Seit einigen Jahren läuft ein Projekt mit Abfallverwertung. Wir haben hier keine Kehrichtverbrennungsanlage. Der Abtransport mit Schiffen wird nur selten gemacht und bei giftigem Abfall. Der Haushaltsabfall wird jetzt in Green Bags gesammelt. Diese sollen verhindern, dass schädliche Stoffe nach aussen dringen. Mit den Bags wird dann «Land aufgefüllt».
Wie gehen die Einwohner mit dem steigenden Meeresspiegel um?
Wenn man hier lebt, sieht man dies schlecht. Es ist ein bisschen wie mit einem Kind. Man sieht den Wachstum auch nicht jeden Tag, sondern in Etappen. Das ist hier auch so mit den Kingtides, den hohen Fluten. Dann stellt man fest, dass es wieder neue Stellen erreicht hat und Spuren hinterlässt wie gebrochene Uferdämme oder salzhaltige Wasserbrunnen. Auf den Ausseninseln versuchen auch immer mehr Menschen mit Holzstämmen einen schützenden Uferdamm zu bauen, damit der Sand nicht abgetragen wird. Trotzdem sehen viele Einwohner das Meeresspiegel-Problem nicht sehr akut.
Ihr Haus steht direkt am Strand. Haben Sie Angst um Ihr Heim?
Angst habe ich nicht. Natürlich kann eine Flut kommen. Vor drei Wochen erreichte eine Flut einen neuen Höchststand. Das grösste Problem ist nicht, dass die Häuser weggeschwemmt werden, sondern dass Salzwasser ins Grundwasser gelangt. Dann sterben als erste Folge die Bäume ab.
Die Regierung aber hat das Problem erkannt. Erste Evakuierungen sollen 2020 beginnen. Wie läuft das ab?
Es gibt verschiedene parallel laufende Projekte, welche auch schon jetzt den Einheimischen ermöglichen, sich beispielsweise in Neuseeland einzugliedern. Tatsache ist aber, dass kaum einer von den Ausseninseln aufgrund des visuell schlecht erkennbaren Meerwasseranstiegs evakuiert werden möchte.
Sind auch negative Gefühle gegenüber den Industriestaaten, die zu wenig gegen den Klimawandel unternehmen?
Eigentlich eher nicht. Auf den Ausseninseln und selbst auf Südtarawa herrscht in der Bevölkerung ein zu kleines Interesse am Klimawandel. Somit fehlt auch das Grundwissen über die Ursprünge des Problems.

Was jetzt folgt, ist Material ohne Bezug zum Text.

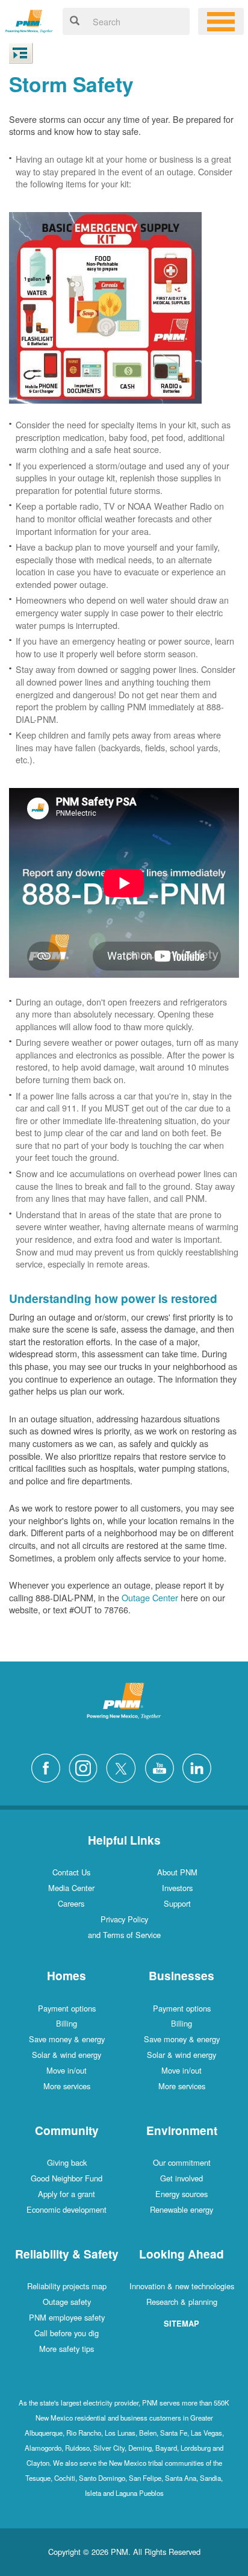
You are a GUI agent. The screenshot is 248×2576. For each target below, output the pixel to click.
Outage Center (150, 1597)
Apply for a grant (66, 2193)
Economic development (66, 2209)
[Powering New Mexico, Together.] (29, 19)
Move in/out (66, 2070)
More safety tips (66, 2348)
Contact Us (71, 1872)
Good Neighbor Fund (66, 2178)
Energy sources (181, 2193)
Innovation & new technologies (181, 2286)
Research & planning (181, 2301)
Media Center (71, 1887)
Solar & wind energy (66, 2054)
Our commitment (182, 2162)
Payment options (67, 2008)
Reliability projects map (67, 2286)
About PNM (177, 1872)
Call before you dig (66, 2333)
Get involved (181, 2178)
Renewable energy (181, 2209)
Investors (177, 1887)
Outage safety (67, 2301)
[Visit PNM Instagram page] (86, 1766)
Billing (66, 2023)
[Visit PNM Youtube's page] (162, 1766)
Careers (71, 1903)
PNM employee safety (67, 2317)
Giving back (67, 2162)
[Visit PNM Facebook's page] (48, 1766)
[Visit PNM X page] (124, 1766)
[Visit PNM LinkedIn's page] (199, 1766)
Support (177, 1903)
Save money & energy (67, 2039)
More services (66, 2086)
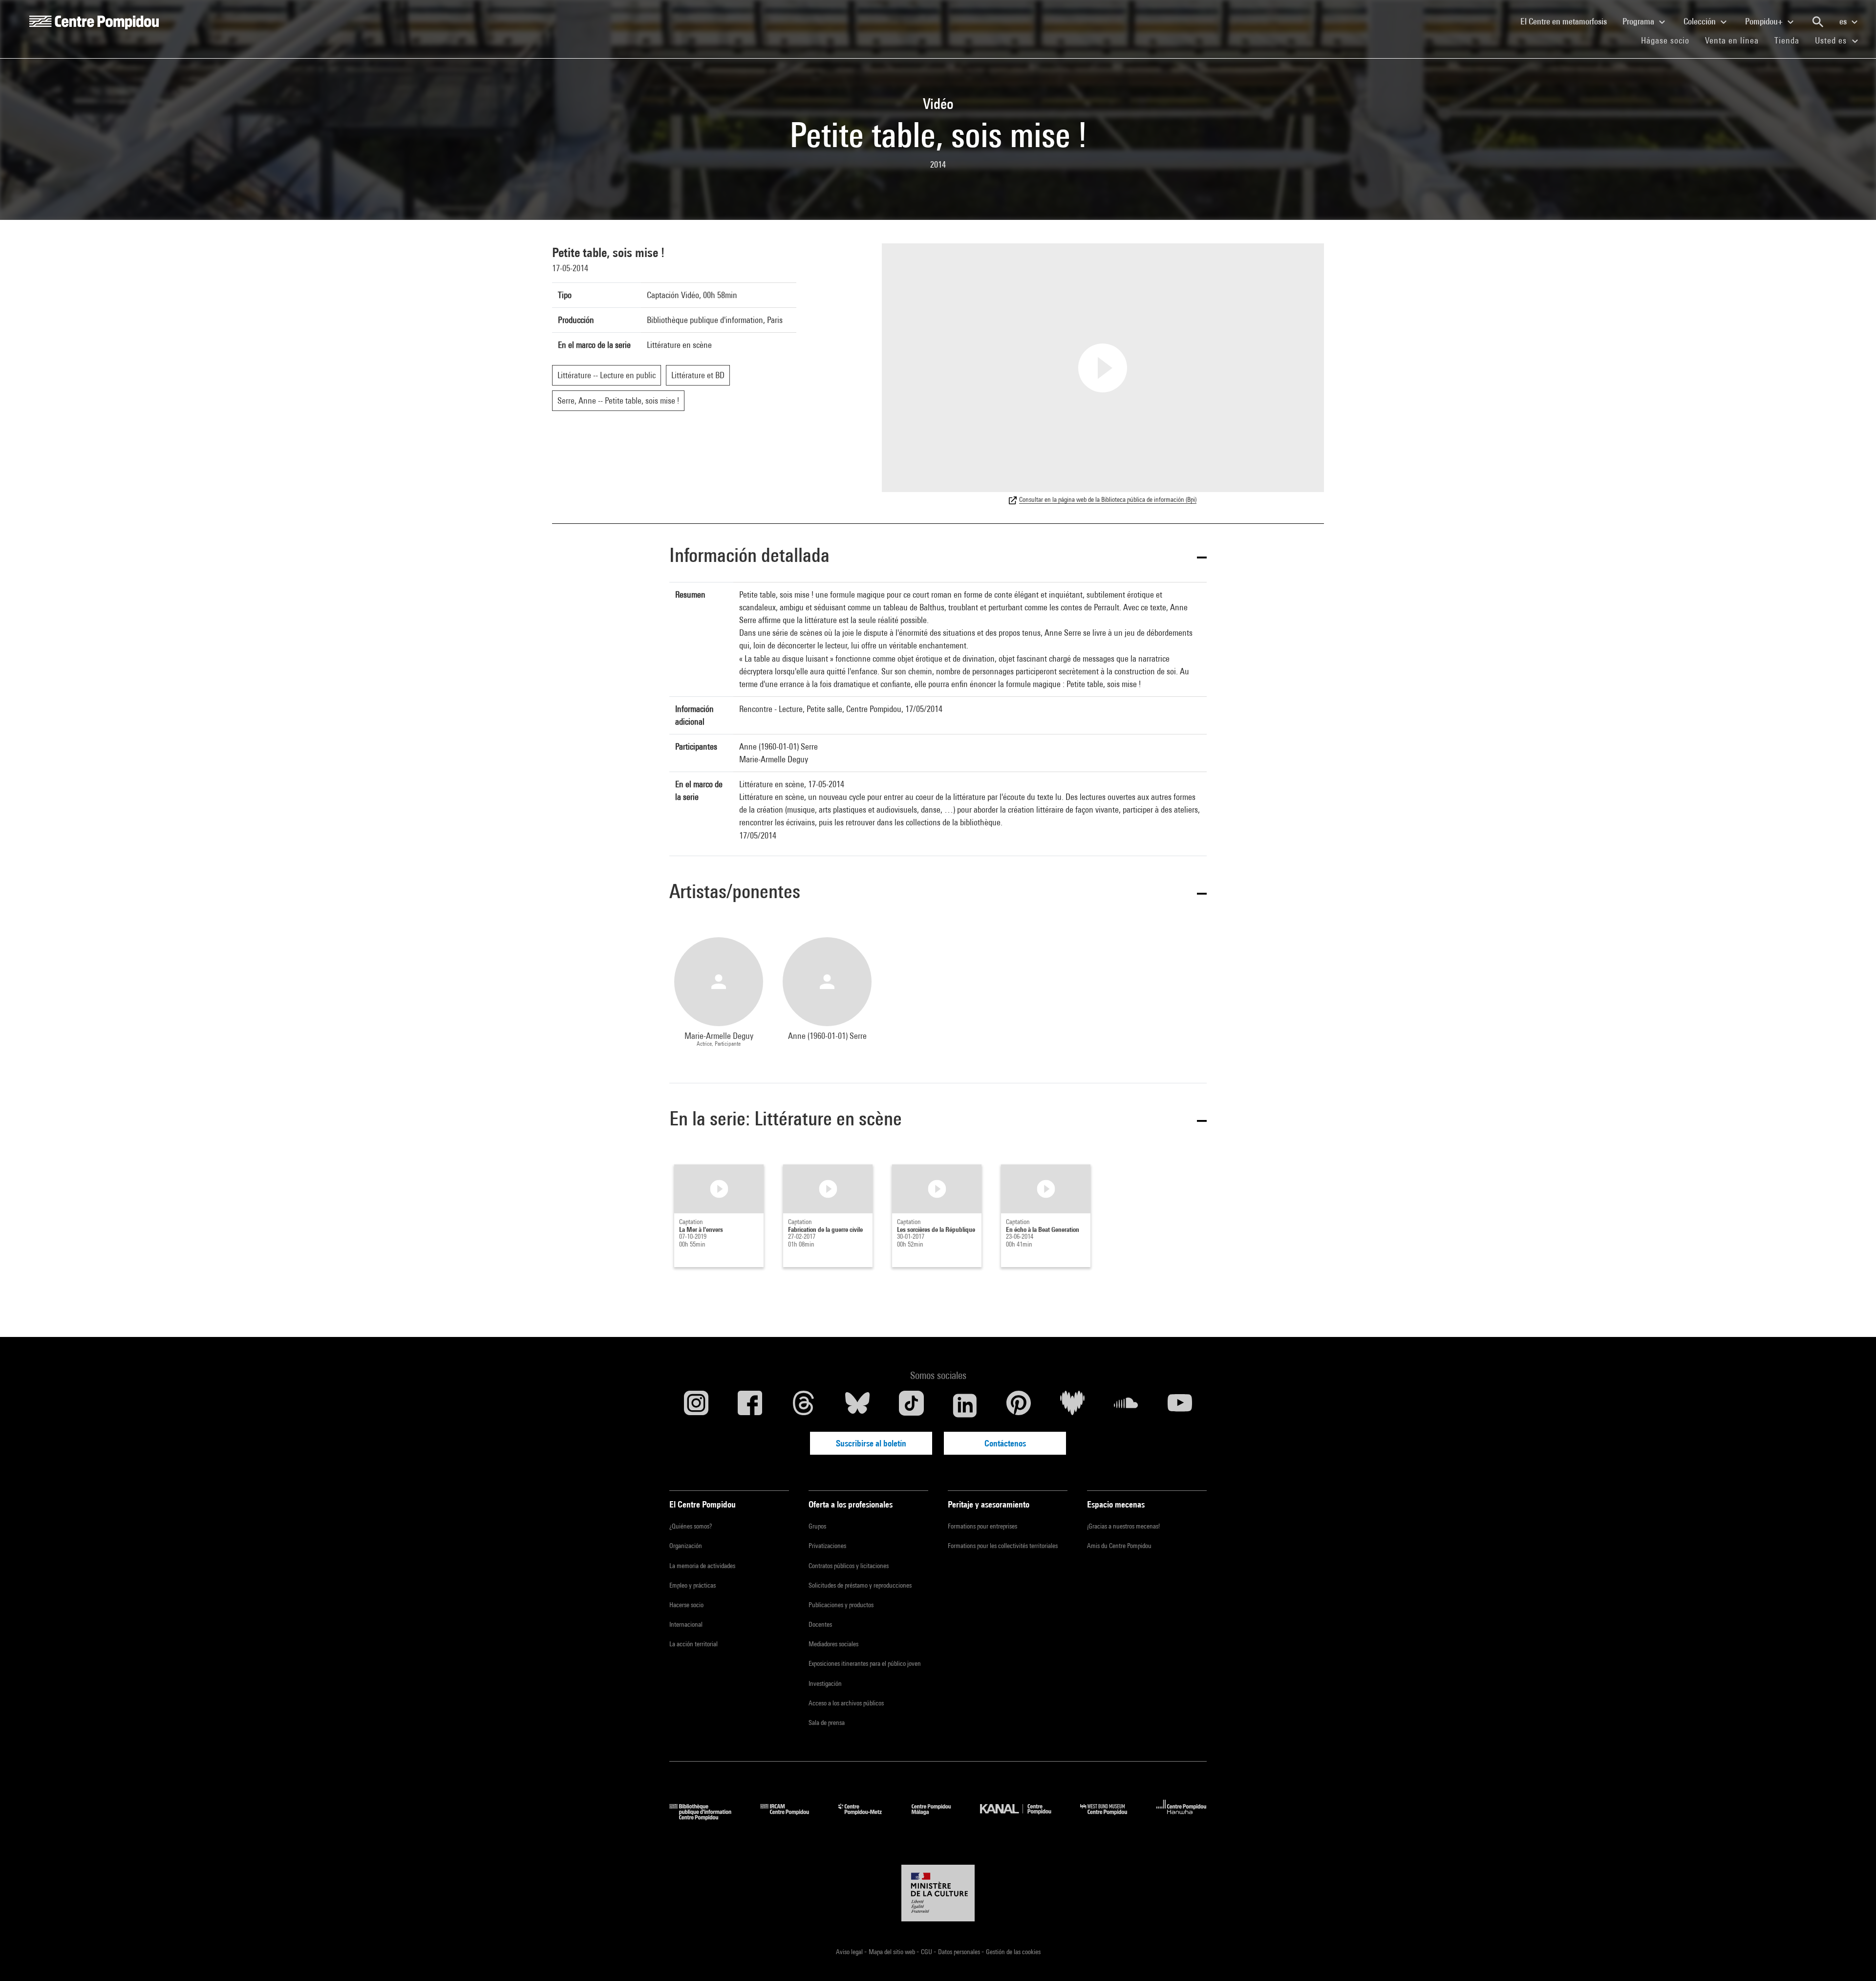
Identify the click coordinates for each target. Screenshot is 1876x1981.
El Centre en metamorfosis (1567, 21)
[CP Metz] (867, 1817)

Ein anderes Thema, aus welchem man Kiribati vielleicht noch kennt, ist die angeblich verbreitete Fettleibigkeit. Kiribati gehört zu den Ländern, in welchen prozentual am meisten dicke Menschen leben.
Das habe ich auch schon von der WHO gehört – und es erstaunt mich. Auf den Ausseninseln sieht man selten fettleibige Personen. In Südtarawa ist dies anders und dort ausschliesslich der ungesunden Ernährung und zu wenig Bewegung geschuldet. Gemüse ist – wie auch schon erwähnt – Mangelware und wird selten gegessen. Es ändert sich zwar, aber viel zu langsam.

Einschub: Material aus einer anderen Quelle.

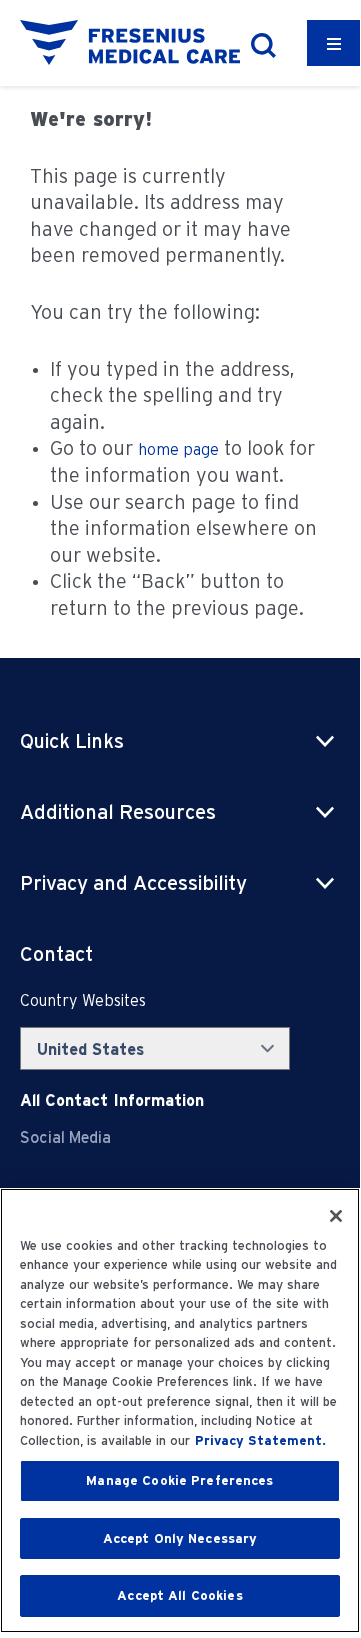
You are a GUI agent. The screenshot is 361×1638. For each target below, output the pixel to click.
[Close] (336, 1216)
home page (178, 449)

Zum Schluss noch: Können Sie sich vorstellen, in die Schweiz zurückzukehren?
Für eine befristete Zeit eventuell schon. Aber alt – oder älter – werden würde ich schon auf Kiribati bevorzugen. Wenn es die Gesundheit zulässt, möchte ich so lange wie möglich hier bleiben. Ich fühle mich schon immer mehr als Kiribatier, auch wenn ich natürlich immer irgendwo Schweizer bleibe.